====== DATA SECTION ======

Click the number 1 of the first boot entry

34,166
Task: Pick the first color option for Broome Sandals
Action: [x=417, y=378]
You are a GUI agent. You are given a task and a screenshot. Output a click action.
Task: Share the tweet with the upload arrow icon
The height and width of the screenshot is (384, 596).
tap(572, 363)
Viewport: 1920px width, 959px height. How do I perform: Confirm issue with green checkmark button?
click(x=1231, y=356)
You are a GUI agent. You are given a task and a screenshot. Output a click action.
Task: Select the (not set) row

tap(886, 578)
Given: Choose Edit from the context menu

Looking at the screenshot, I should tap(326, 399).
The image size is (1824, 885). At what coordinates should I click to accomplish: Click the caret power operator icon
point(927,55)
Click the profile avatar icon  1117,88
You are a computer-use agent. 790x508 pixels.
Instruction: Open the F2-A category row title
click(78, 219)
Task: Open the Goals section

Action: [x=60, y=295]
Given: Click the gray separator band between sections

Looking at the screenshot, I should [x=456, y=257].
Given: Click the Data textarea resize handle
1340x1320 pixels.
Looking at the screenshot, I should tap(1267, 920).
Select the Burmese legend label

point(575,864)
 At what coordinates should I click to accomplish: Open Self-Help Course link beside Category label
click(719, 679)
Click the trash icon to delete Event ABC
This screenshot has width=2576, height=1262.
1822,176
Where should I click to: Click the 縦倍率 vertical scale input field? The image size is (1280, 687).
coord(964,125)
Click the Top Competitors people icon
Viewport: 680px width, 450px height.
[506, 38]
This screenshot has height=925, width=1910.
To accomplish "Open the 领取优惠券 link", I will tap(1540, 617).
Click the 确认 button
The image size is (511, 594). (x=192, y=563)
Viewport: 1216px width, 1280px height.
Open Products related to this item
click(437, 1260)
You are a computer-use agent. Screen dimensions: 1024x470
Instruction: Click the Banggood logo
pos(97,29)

======

**DIRECTIVE**: Can you change every "GUI agent" in the data above to "interface agent" and give all the lines again, with nothing else altered?

**EXERCISE ANSWER**:
Click the number 1 of the first boot entry

34,166
Task: Pick the first color option for Broome Sandals
Action: [x=417, y=378]
You are a interface agent. You are given a task and a screenshot. Output a click action.
Task: Share the tweet with the upload arrow icon
The height and width of the screenshot is (384, 596).
tap(572, 363)
Viewport: 1920px width, 959px height. How do I perform: Confirm issue with green checkmark button?
click(x=1231, y=356)
You are a interface agent. You are given a task and a screenshot. Output a click action.
Task: Select the (not set) row

tap(886, 578)
Given: Choose Edit from the context menu

Looking at the screenshot, I should tap(326, 399).
The image size is (1824, 885). At what coordinates should I click to accomplish: Click the caret power operator icon
point(927,55)
Click the profile avatar icon  1117,88
You are a computer-use agent. 790x508 pixels.
Instruction: Open the F2-A category row title
click(78, 219)
Task: Open the Goals section

Action: [x=60, y=295]
Given: Click the gray separator band between sections

Looking at the screenshot, I should [x=456, y=257].
Given: Click the Data textarea resize handle
1340x1320 pixels.
Looking at the screenshot, I should tap(1267, 920).
Select the Burmese legend label

point(575,864)
 At what coordinates should I click to accomplish: Open Self-Help Course link beside Category label
click(719, 679)
Click the trash icon to delete Event ABC
This screenshot has width=2576, height=1262.
1822,176
Where should I click to: Click the 縦倍率 vertical scale input field? The image size is (1280, 687).
coord(964,125)
Click the Top Competitors people icon
Viewport: 680px width, 450px height.
[506, 38]
This screenshot has height=925, width=1910.
To accomplish "Open the 领取优惠券 link", I will tap(1540, 617).
Click the 确认 button
The image size is (511, 594). (x=192, y=563)
Viewport: 1216px width, 1280px height.
Open Products related to this item
click(437, 1260)
You are a computer-use agent. Screen dimensions: 1024x470
Instruction: Click the Banggood logo
pos(97,29)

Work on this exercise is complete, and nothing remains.